━━━ Task material ━━━
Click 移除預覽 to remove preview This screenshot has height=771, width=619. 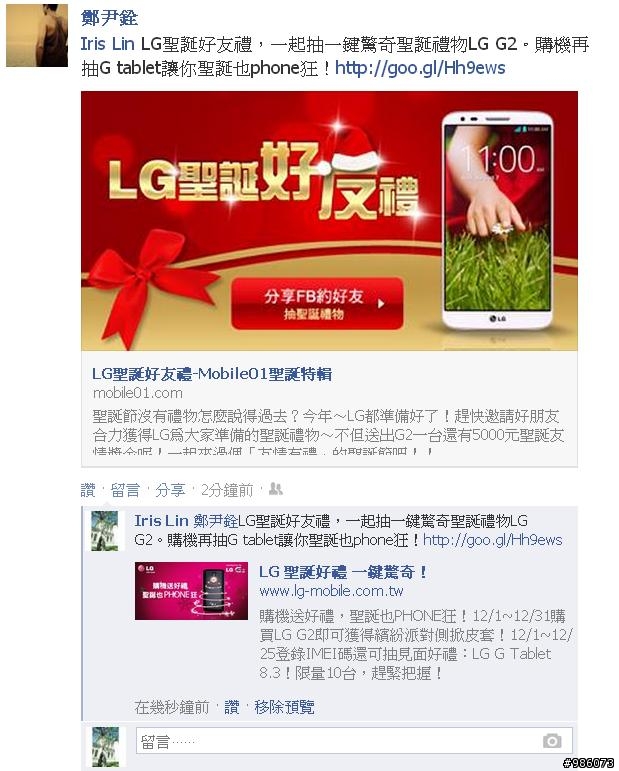[284, 707]
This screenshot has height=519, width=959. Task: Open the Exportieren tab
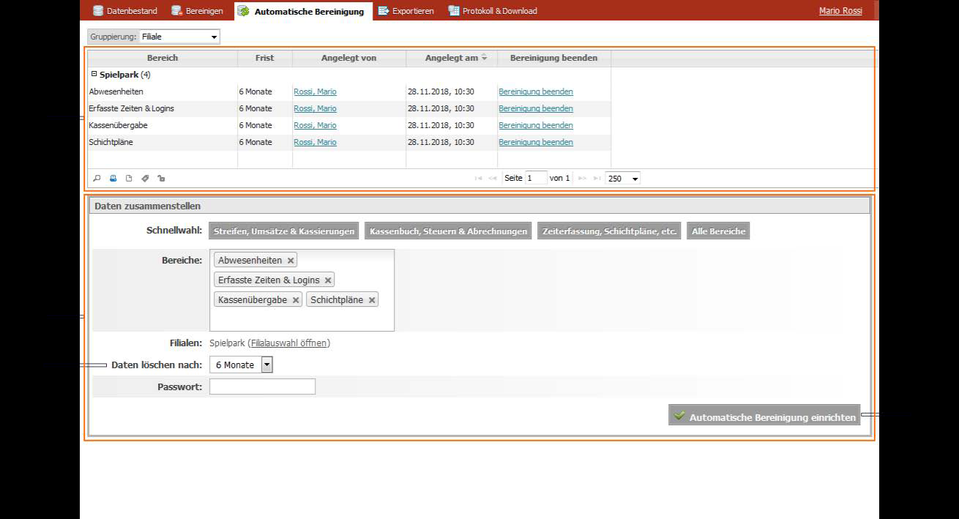406,11
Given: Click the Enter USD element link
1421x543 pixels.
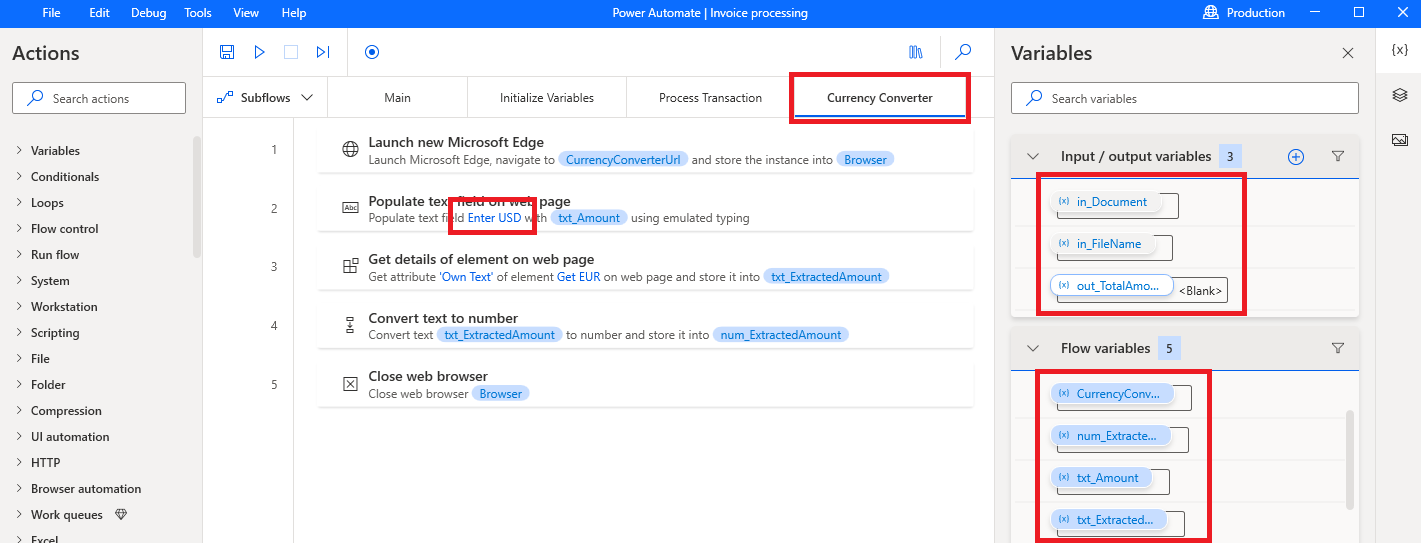Looking at the screenshot, I should [494, 218].
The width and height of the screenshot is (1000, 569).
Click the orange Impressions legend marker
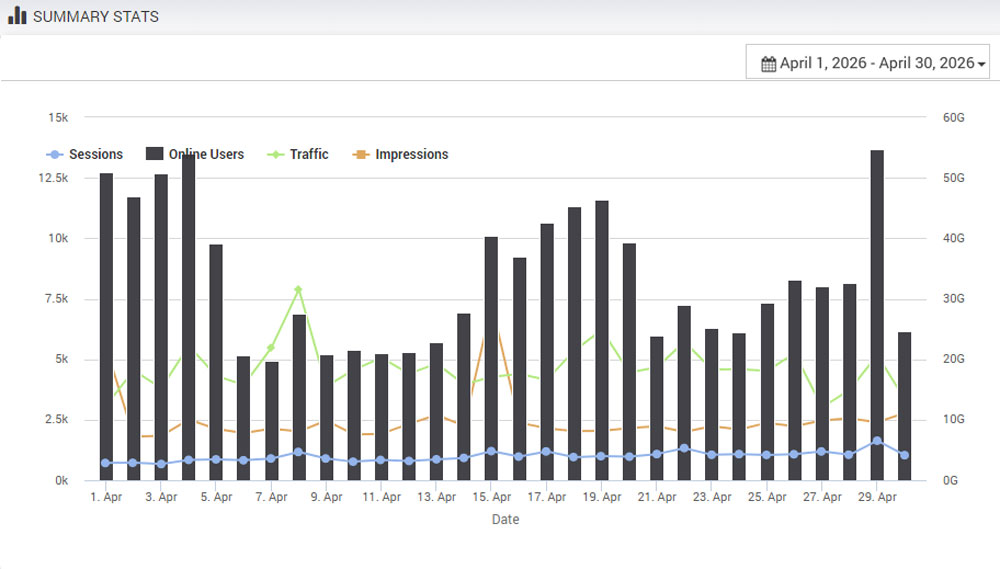361,154
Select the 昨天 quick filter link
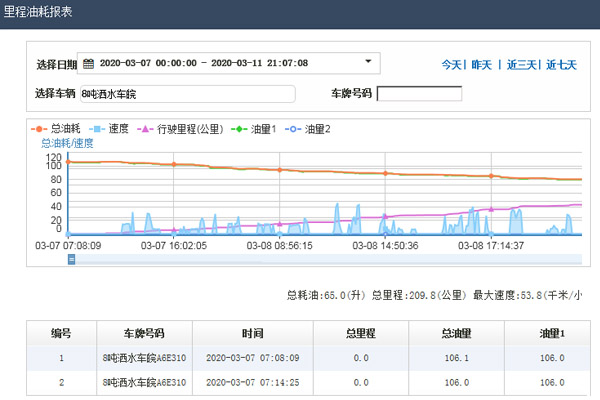 [482, 65]
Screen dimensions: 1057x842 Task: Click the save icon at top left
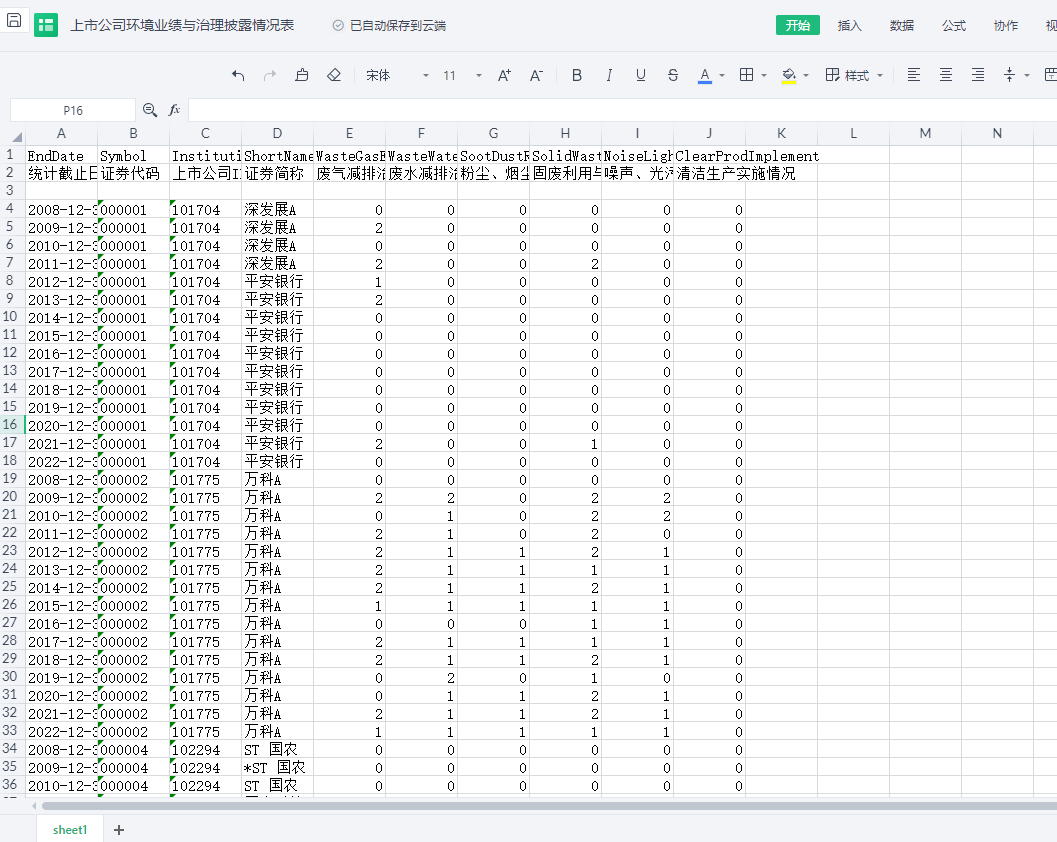pos(14,21)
━━━
- _Task directions_
Print the entries word for word, starting at the line that contains "This screenshot has height=519, width=959." and ending at the last line of the entries, with both of those lines included. Leave the pictures out of your answer.

- _Solved problem_
This screenshot has height=519, width=959. Task: Open the Exportieren tab
406,11
Given: Click the Enter USD element link
1421x543 pixels.
Looking at the screenshot, I should [494, 218].
The width and height of the screenshot is (1000, 569).
Click the orange Impressions legend marker
361,154
Select the 昨天 quick filter link
 [482, 65]
Screen dimensions: 1057x842 Task: Click the save icon at top left
pos(14,21)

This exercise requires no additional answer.